Dom Paulo Andreolli, SX – Bispo Auxiliar de Belém
Caríssimos leitores, neste Segundo Domingo de agosto, a Palavra de Deus nos faz uma pergunta importante: Onde está Deus?
Muitas vezes, esperamos que Deus se manifeste de forma extraordinária. Gostaríamos que Ele resolvesse nossos problemas imediatamente, transformasse nossas dificuldades de uma hora para outra ou falasse conosco de maneira espetacular. No entanto, a Primeira Leitura (1Rs 19,9a.11-13a) nos mostra um caminho diferente.
O profeta Elias descobriu que Deus não estava no vento forte, nem no terremoto, nem no fogo. O Senhor se revelou na brisa suave, quase imperceptível. Elias só reconheceu sua presença quando fez silêncio e abriu o coração.

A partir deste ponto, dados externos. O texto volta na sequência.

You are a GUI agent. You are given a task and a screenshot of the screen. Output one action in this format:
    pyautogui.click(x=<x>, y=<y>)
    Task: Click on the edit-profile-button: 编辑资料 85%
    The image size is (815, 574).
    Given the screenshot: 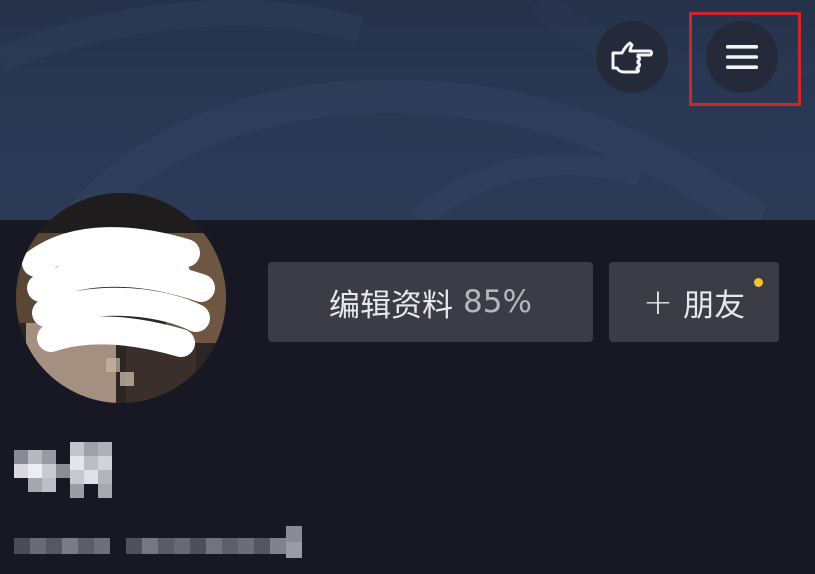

Assim também acontece conosco. Deus continua presente na vida de nossas famílias, mas nem sempre percebemos sua ação. Ele está no perdão entre marido e mulher, na paciência dos pais com os filhos, no carinho dos avós, na solidariedade entre os vizinhos, na oração em família e na coragem de recomeçar depois das dificuldades. Deus continua falando; precisamos aprender a escutá-Lo.
Estamos vivendo o Mês Vocacional e, neste segundo Domingo de agosto, a Igreja celebra a vocação matrimonial. O matrimônio não é apenas um compromisso entre duas pessoas, mas um chamado de Deus e uma missão. O Senhor convida o casal a construir uma família alicerçada no amor, no diálogo, no respeito, na fidelidade e na fé.
Em um tempo marcado por tantas crises e inseguranças, somos chamados a redescobrir a beleza de caminhar juntos, confiando sempre em Deus.
O Evangelho deste Domingo (Mt 14,22-33) apresenta uma cena muito conhecida. Os discípulos enfrentam uma forte tempestade no mar. O barco é sacudido pelas ondas, o medo toma conta de todos e tudo parece perdido. É justamente nesse momento que Jesus se aproxima, caminhando sobre as águas.
Essa cena representa a realidade de muitas famílias. As tempestades aparecem de várias formas: dificuldades financeiras, problemas de saúde, desentendimentos, dependência química, violência, desemprego, preocupações com os filhos e tantas incertezas diante do futuro. Nenhuma família está livre desses desafios.
O problema não é enfrentar tempestades. Elas fazem parte da vida. O verdadeiro risco é tentar atravessá-las sem a presença de Jesus.
Enquanto Pedro mantém os olhos fixos em Cristo, consegue caminhar sobre as águas. Quando passa a olhar apenas para o vento e para as ondas, começa a afundar. O mesmo acontece conosco. Quando olhamos somente para os problemas, o medo aumenta. Mas, quando colocamos nossa confiança em Jesus, encontramos força para seguir em frente.
O Evangelho termina com uma bela imagem: quando Jesus entra no barco, o vento se acalma. Isso não significa que nunca mais haverá dificuldades, mas que, com Cristo presente, nenhuma tempestade terá a última palavra.
Essa é uma mensagem especial para todas as famílias: não caminhem sozinhas. Convidem Jesus para fazer parte da vida de cada dia. Rezem juntos, participem da Eucaristia, eduquem os filhos na fé, cultivem o diálogo e pratiquem o perdão. Quando Cristo ocupa o centro da família, ela encontra uma força que o mundo não pode oferecer.
Na Segunda Leitura (Rm 9,1-5), São Paulo manifesta seu profundo desejo de que todos conheçam Cristo. Esse também deve ser o nosso compromisso. A maior herança que podemos deixar para nossas famílias não é apenas o conforto material, mas a alegria de viver o Evangelho e permanecer unidos na fé.
Nesta Semana Nacional da Família, renovemos nossa oração por todos os lares, especialmente por aqueles que enfrentam dificuldades. Que nenhuma família desanime diante das provações, mas encontre em Cristo a força para seguir em frente.
“Senhor Jesus, Tu que nunca abandonas aqueles que confiam em Ti, permanece no coração de nossas famílias. Fortalece a fidelidade dos esposos, sustenta os pais na missão de educar os filhos, ilumina os jovens, ampara os idosos e consola as famílias que passam por momentos de sofrimento. Que a Semana Nacional da Família renove em nossos lares o amor, o diálogo, o perdão e a esperança. Pela intercessão da Virgem Maria, Mãe das Famílias, faze de nossas casas verdadeiros lares de fé, onde o Evangelho seja vivido e testemunhado todos os dias. Amém”.